§ What you have to do
Below, locate the line that contains "Focus the Resource Barcode input field". Repeat exactly from that line to the line that contains "423x617 pixels. At", inclusive, leaving out the pictures.
** Records for this task follows **
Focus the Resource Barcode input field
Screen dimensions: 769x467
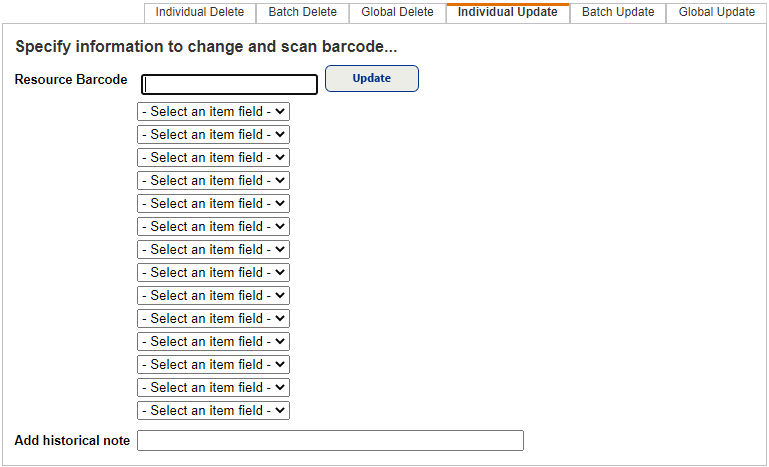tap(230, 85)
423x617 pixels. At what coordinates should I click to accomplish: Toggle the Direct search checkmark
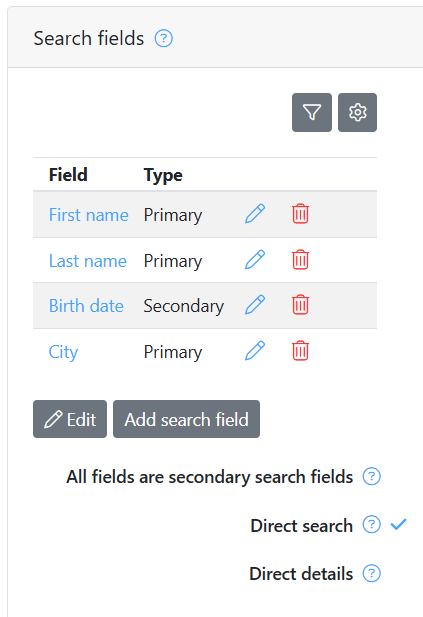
** End of Records for this task **
** Records for this task follows **
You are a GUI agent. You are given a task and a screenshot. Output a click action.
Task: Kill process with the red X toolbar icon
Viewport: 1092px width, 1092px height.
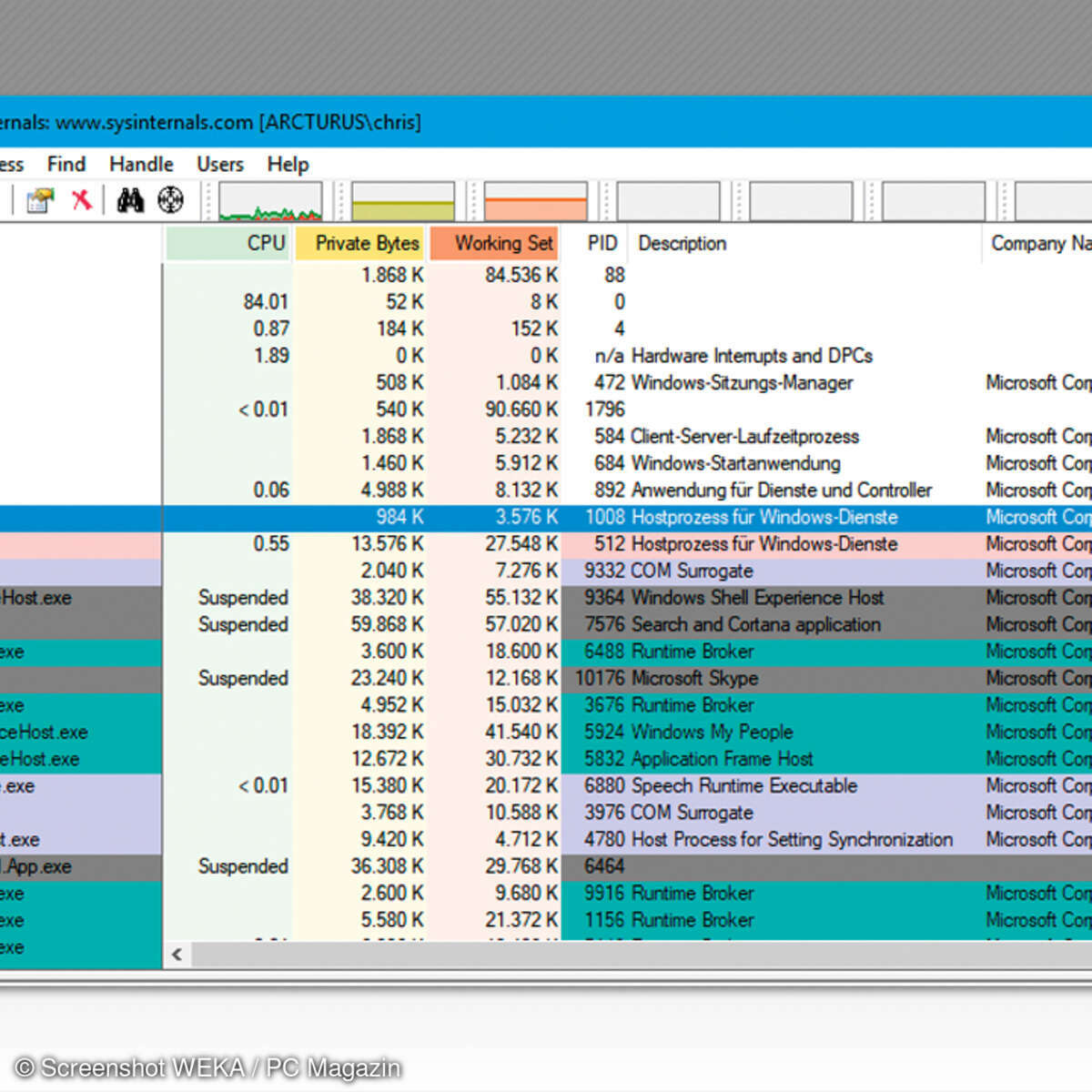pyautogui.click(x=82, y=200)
** End of Records for this task **
** Records for this task follows **
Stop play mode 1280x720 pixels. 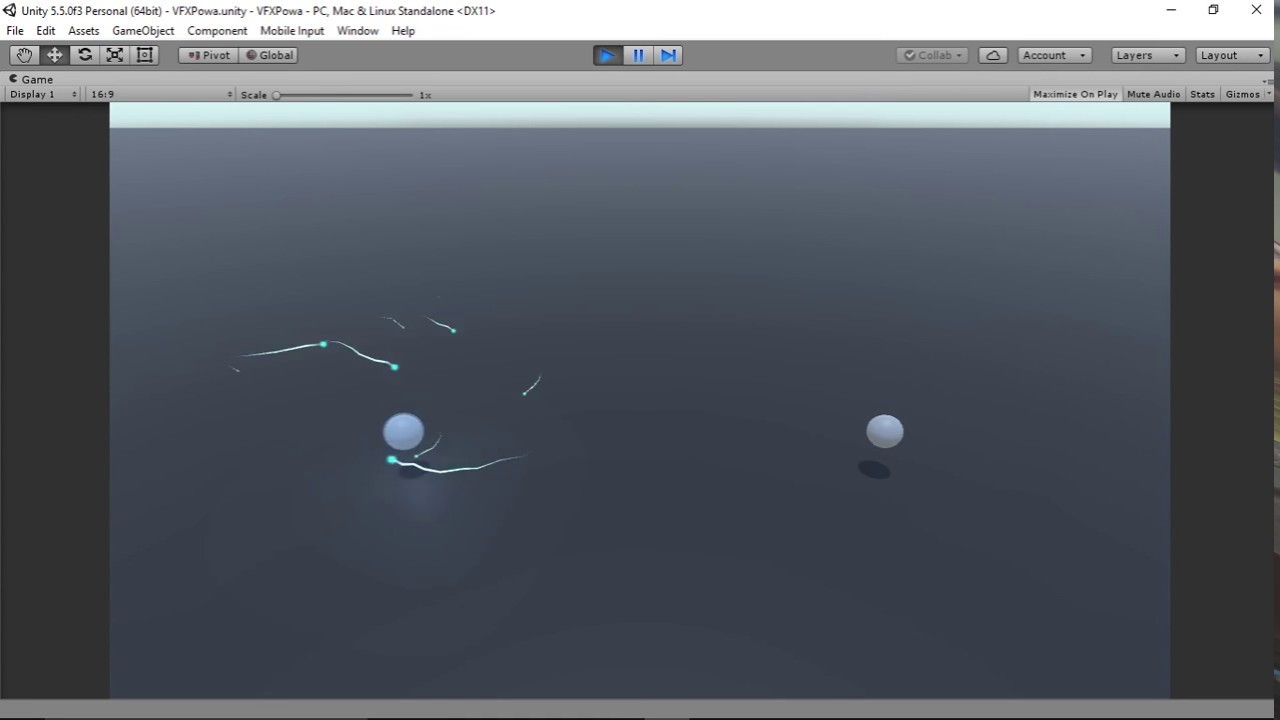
** End of Records for this task **
§ Answer for this exercise
Focus the Resource Barcode input field
Screen dimensions: 769x467
tap(230, 85)
423x617 pixels. At what coordinates should I click to accomplish: Toggle the Direct search checkmark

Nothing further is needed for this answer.